Requirements: Render the rows from the line containing "Click the 16.428% cell on the diagonal" through the line containing "coord(378,164)", both included, as a JSON list of strings with one string per line and blank lines omitted.

Recorded information:
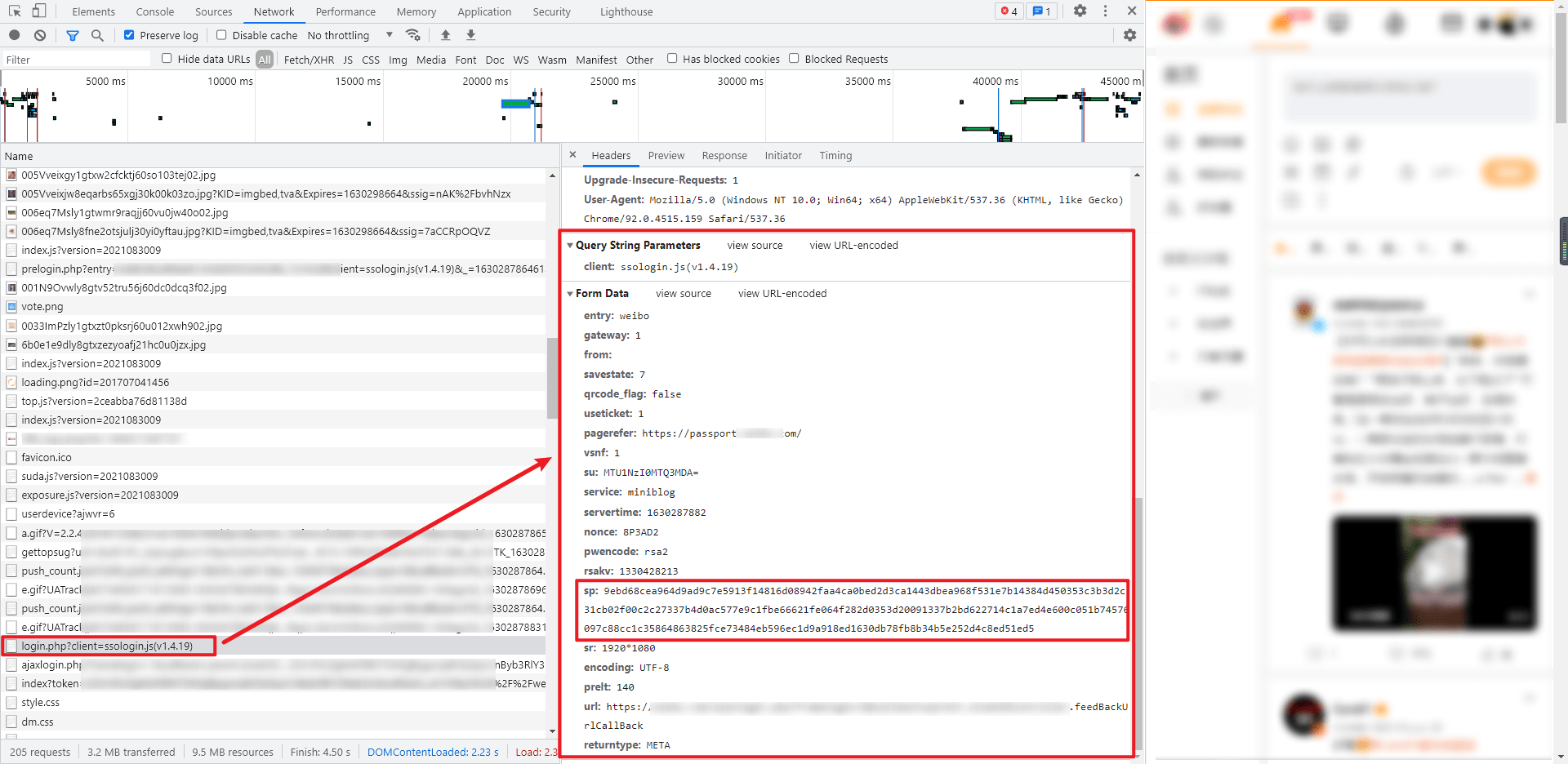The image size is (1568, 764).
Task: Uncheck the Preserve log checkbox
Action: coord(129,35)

* * *

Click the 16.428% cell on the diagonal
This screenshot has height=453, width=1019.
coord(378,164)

Exercise solution:
[
  "Click the 16.428% cell on the diagonal",
  "This screenshot has height=453, width=1019.",
  "coord(378,164)"
]